** PROVIDED RECORDS follows **

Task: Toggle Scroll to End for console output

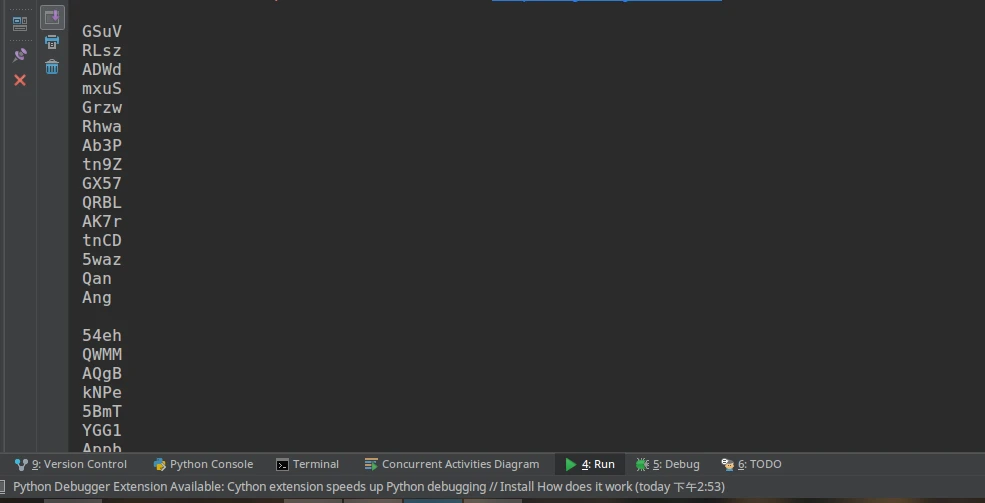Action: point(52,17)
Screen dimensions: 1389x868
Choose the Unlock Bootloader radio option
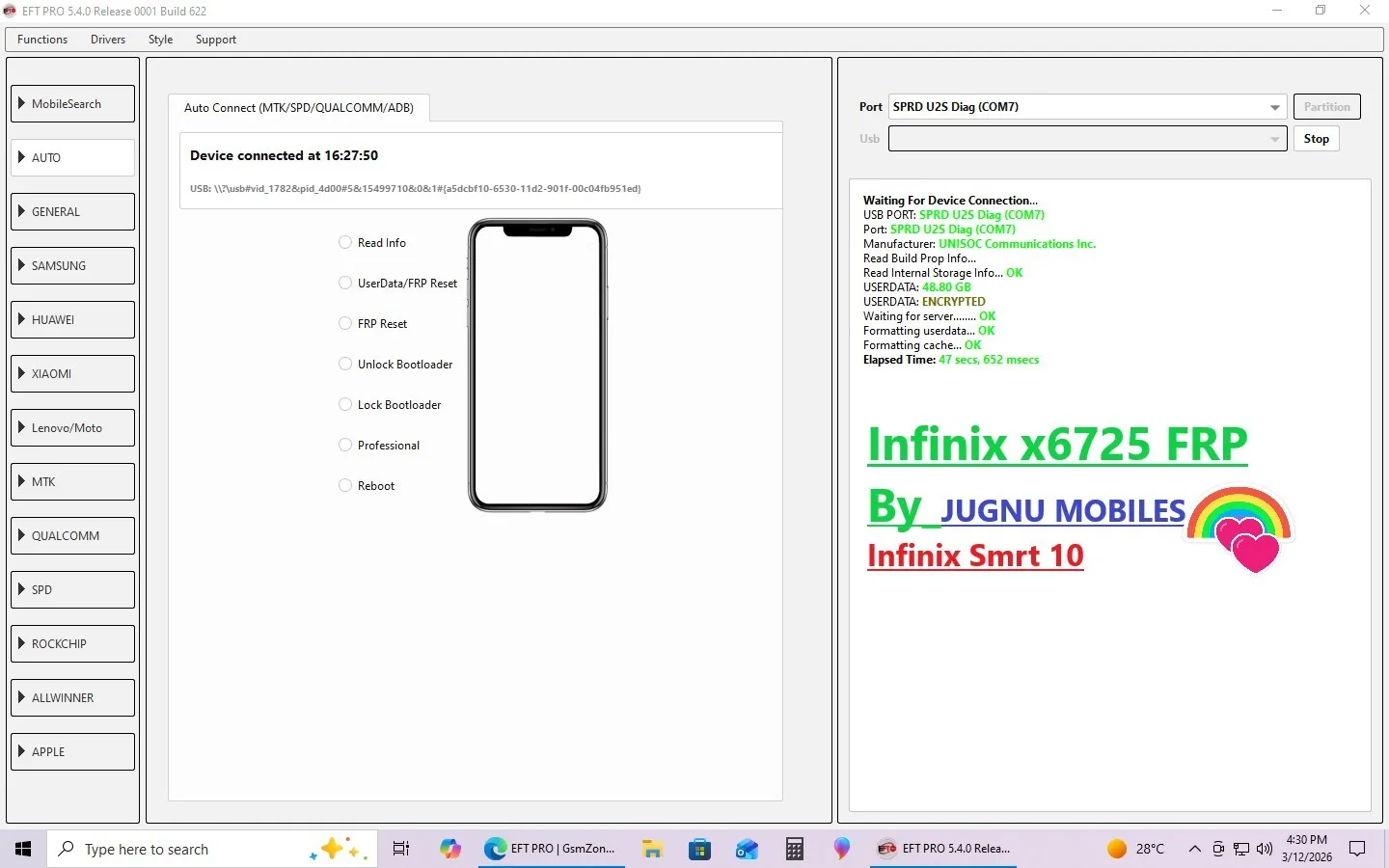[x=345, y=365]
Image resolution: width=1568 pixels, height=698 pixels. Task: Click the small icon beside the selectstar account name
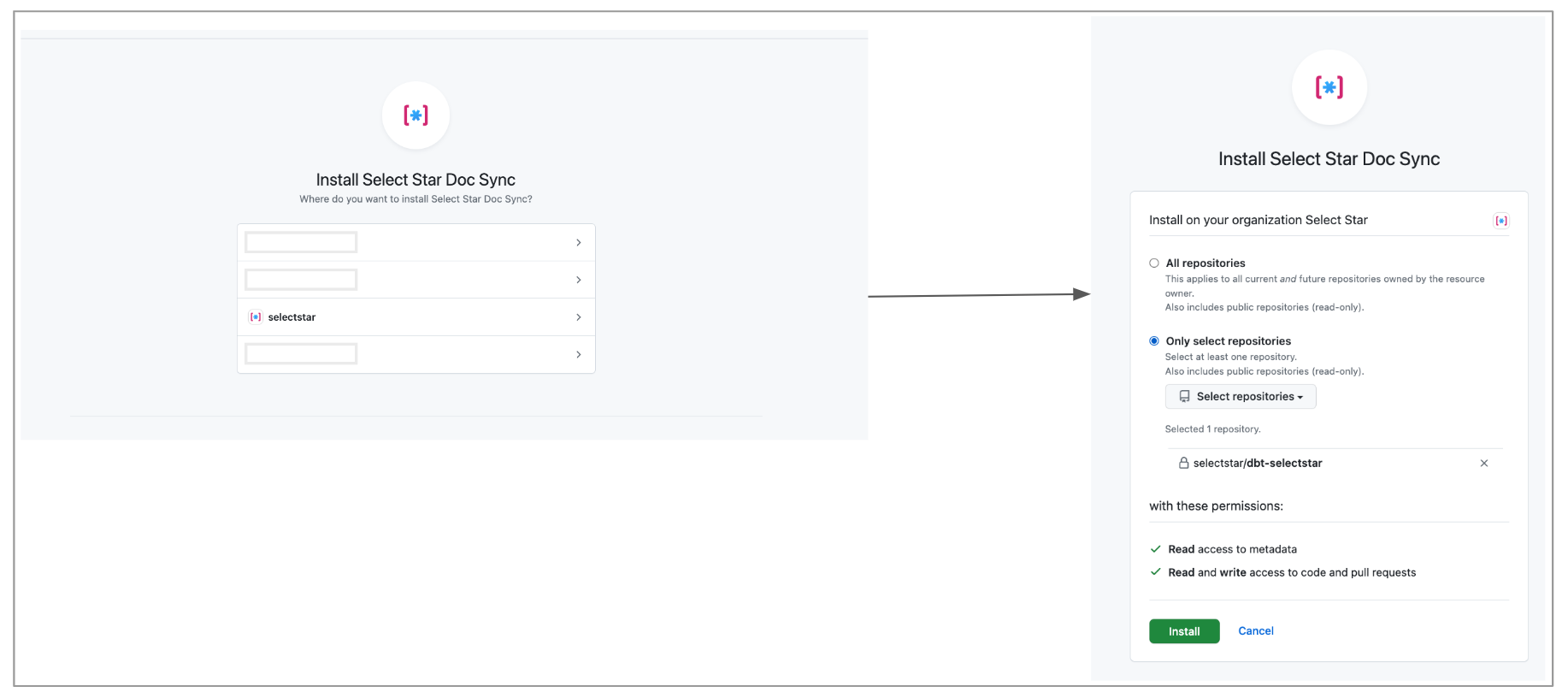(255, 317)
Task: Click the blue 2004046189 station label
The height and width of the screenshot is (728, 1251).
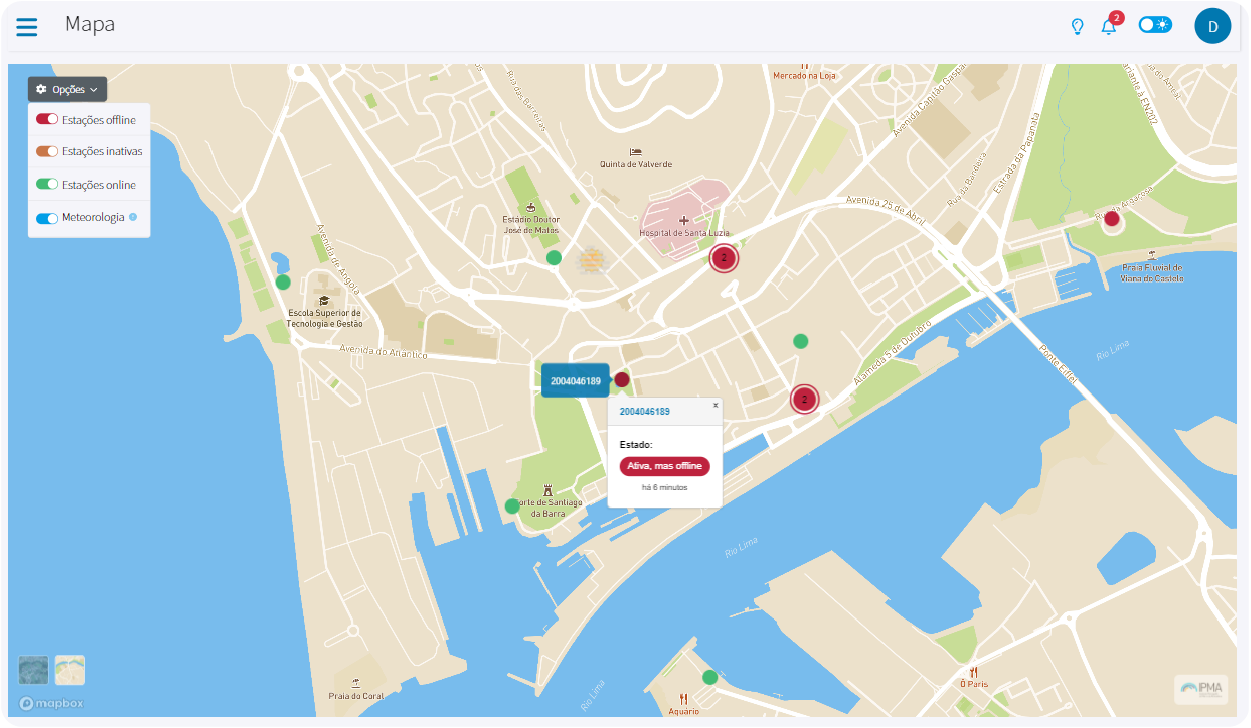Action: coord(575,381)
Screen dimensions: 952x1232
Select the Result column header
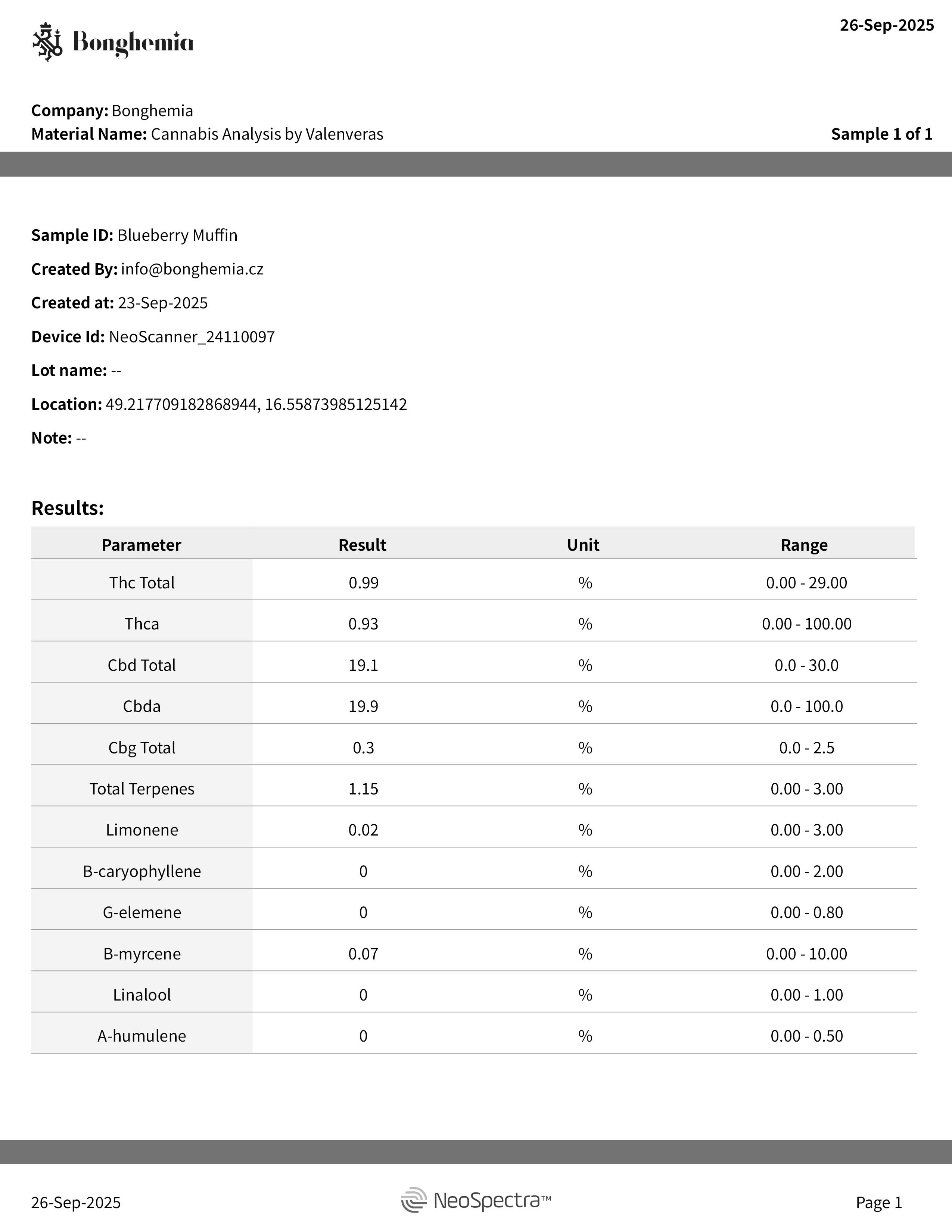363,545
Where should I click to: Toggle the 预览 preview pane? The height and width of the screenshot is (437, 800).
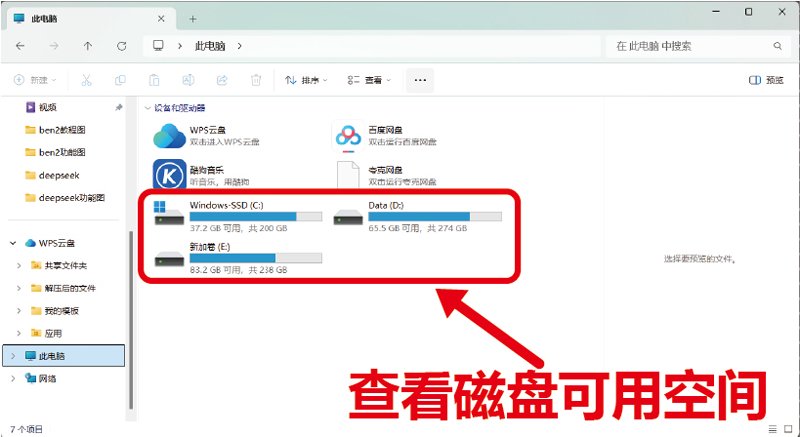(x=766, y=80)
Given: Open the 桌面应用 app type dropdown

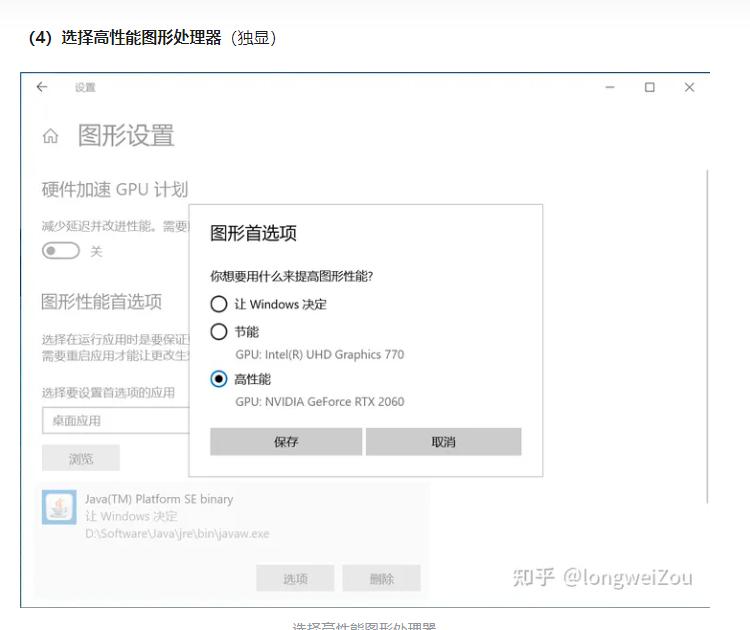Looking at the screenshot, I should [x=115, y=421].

** End of PROVIDED RECORDS **

### WORK TASK:
Excluding the pictures, restate word for word the lines from the one that holds "Screen dimensions: 952x1232" through the last line of the entries, both ends included.

### WRITTEN RESPONSE:
Screen dimensions: 952x1232
Select the Result column header
363,545
Where should I click to: Toggle the 预览 preview pane? The height and width of the screenshot is (437, 800).
(x=766, y=80)
Given: Open the 桌面应用 app type dropdown

Looking at the screenshot, I should [x=115, y=421].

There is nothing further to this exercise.